---------- Section des données ----------

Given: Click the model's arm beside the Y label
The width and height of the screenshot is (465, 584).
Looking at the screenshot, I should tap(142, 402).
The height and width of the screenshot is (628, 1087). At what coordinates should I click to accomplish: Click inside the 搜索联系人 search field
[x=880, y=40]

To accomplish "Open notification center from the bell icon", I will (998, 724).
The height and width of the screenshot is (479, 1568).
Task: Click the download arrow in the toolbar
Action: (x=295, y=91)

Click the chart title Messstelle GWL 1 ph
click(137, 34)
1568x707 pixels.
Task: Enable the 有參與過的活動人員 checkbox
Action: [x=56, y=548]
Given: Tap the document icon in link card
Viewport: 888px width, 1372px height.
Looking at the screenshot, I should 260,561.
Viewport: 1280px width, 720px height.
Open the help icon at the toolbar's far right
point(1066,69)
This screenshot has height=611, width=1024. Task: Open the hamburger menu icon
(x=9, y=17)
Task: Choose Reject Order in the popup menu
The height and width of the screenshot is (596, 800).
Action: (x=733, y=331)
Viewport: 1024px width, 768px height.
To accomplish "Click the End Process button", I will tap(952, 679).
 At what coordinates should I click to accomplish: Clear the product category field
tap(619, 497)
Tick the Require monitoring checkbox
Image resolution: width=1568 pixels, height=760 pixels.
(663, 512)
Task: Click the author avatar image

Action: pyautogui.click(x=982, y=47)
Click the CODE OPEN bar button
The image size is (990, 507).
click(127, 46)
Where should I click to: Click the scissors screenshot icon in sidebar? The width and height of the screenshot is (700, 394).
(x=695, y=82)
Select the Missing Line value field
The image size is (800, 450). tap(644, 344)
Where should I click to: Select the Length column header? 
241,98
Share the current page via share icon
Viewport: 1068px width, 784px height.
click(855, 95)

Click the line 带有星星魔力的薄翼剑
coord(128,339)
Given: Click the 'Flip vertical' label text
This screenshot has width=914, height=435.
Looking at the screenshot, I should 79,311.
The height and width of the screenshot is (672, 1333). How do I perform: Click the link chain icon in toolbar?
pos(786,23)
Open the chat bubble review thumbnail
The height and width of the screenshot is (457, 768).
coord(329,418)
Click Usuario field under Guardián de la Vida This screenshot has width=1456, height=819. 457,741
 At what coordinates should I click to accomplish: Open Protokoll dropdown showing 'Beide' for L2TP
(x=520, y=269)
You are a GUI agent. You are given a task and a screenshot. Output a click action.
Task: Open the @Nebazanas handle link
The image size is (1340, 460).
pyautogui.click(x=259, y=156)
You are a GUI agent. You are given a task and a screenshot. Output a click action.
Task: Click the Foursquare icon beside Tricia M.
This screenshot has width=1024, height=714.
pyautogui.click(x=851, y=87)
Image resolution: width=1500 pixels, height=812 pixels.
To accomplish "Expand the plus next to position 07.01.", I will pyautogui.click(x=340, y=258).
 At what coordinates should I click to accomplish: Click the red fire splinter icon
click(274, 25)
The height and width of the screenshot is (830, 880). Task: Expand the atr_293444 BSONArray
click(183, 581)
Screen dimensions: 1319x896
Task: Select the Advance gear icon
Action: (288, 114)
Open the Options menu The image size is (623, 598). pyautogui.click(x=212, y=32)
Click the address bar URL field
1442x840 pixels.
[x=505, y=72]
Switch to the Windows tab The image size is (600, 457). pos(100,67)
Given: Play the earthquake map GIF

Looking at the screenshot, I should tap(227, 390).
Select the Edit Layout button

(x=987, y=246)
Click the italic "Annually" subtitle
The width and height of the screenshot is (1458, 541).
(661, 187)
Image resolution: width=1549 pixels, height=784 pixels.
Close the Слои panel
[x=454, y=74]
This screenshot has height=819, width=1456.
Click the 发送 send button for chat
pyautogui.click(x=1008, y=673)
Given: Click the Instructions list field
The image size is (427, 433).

----------

> Travail demandé
Reproduisez sans la moindre modification la partie de la liste qui s'ouvre sur la ligne contenant « Given: Play the earthquake map GIF » et qui se termine avec la fin de la liste, en incluant ces deux bornes.

> Réponse attendue
Given: Play the earthquake map GIF

Looking at the screenshot, I should tap(227, 390).
Select the Edit Layout button

(x=987, y=246)
Click the italic "Annually" subtitle
The width and height of the screenshot is (1458, 541).
(661, 187)
Image resolution: width=1549 pixels, height=784 pixels.
Close the Слои panel
[x=454, y=74]
This screenshot has height=819, width=1456.
Click the 发送 send button for chat
pyautogui.click(x=1008, y=673)
Given: Click the Instructions list field
The image size is (427, 433).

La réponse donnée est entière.